- _Exercise details_
Retype the entries below, starting with the line that contains "Click the Normal view icon in status bar" and going on through the line that contains "Action: pos(590,497)", with both of those lines included.

** START Dataset rows **

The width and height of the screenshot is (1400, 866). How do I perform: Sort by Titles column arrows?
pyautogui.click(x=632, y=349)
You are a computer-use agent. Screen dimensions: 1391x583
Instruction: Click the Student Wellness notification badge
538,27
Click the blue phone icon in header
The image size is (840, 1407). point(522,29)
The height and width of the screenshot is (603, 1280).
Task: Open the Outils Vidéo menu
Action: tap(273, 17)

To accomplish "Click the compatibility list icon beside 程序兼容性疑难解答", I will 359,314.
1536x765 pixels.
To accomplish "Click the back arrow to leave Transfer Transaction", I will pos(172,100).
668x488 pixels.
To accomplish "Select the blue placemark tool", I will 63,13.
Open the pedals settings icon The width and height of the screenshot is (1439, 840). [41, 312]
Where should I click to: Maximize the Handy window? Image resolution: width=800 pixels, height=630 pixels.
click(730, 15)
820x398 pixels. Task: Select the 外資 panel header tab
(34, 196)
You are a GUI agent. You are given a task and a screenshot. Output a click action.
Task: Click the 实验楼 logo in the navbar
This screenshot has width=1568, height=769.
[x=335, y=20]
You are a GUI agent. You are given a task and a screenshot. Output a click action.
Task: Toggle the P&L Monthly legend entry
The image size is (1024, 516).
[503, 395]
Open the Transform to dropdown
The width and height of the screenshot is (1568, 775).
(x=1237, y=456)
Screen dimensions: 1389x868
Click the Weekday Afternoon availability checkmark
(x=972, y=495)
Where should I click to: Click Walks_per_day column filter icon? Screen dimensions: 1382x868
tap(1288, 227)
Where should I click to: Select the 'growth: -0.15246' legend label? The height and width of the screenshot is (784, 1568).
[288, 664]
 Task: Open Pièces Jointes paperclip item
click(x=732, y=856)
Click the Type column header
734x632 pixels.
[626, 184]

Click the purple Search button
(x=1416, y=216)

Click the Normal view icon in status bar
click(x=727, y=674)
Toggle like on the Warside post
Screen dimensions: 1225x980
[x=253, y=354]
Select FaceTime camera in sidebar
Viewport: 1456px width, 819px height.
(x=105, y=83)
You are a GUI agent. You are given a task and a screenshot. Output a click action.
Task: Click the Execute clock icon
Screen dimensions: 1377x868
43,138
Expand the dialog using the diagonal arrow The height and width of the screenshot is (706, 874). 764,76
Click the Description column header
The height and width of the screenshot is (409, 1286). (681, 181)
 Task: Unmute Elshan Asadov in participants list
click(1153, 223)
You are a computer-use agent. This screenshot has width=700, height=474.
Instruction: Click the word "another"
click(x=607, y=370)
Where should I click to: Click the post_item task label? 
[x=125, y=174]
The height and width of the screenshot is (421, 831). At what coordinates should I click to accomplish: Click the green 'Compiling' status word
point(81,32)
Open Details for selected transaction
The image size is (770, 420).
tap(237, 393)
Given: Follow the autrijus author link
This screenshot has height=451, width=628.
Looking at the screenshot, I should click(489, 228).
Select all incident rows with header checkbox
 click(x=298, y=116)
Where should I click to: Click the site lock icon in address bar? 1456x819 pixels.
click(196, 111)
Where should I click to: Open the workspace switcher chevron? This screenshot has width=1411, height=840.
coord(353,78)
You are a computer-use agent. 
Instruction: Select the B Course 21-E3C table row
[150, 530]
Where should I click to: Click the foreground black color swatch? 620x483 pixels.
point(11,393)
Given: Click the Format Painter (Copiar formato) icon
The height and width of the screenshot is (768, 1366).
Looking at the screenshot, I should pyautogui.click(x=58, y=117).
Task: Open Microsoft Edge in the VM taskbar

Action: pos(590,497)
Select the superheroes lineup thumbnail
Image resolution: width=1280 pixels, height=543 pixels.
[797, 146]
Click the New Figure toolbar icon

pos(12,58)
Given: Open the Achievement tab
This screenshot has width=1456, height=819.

** END Dataset rows **

- _Worked answer_
Click the Normal view icon in status bar
click(x=727, y=674)
Toggle like on the Warside post
Screen dimensions: 1225x980
[x=253, y=354]
Select FaceTime camera in sidebar
Viewport: 1456px width, 819px height.
(x=105, y=83)
You are a GUI agent. You are given a task and a screenshot. Output a click action.
Task: Click the Execute clock icon
Screen dimensions: 1377x868
43,138
Expand the dialog using the diagonal arrow The height and width of the screenshot is (706, 874). 764,76
Click the Description column header
The height and width of the screenshot is (409, 1286). (681, 181)
 Task: Unmute Elshan Asadov in participants list
click(1153, 223)
You are a computer-use agent. This screenshot has width=700, height=474.
Instruction: Click the word "another"
click(x=607, y=370)
Where should I click to: Click the post_item task label? 
[x=125, y=174]
The height and width of the screenshot is (421, 831). At what coordinates should I click to accomplish: Click the green 'Compiling' status word
point(81,32)
Open Details for selected transaction
The image size is (770, 420).
tap(237, 393)
Given: Follow the autrijus author link
This screenshot has height=451, width=628.
Looking at the screenshot, I should click(489, 228).
Select all incident rows with header checkbox
 click(x=298, y=116)
Where should I click to: Click the site lock icon in address bar? 1456x819 pixels.
click(196, 111)
Where should I click to: Open the workspace switcher chevron? This screenshot has width=1411, height=840.
coord(353,78)
You are a computer-use agent. 
Instruction: Select the B Course 21-E3C table row
[150, 530]
Where should I click to: Click the foreground black color swatch? 620x483 pixels.
point(11,393)
Given: Click the Format Painter (Copiar formato) icon
The height and width of the screenshot is (768, 1366).
Looking at the screenshot, I should pyautogui.click(x=58, y=117).
Task: Open Microsoft Edge in the VM taskbar

Action: pos(590,497)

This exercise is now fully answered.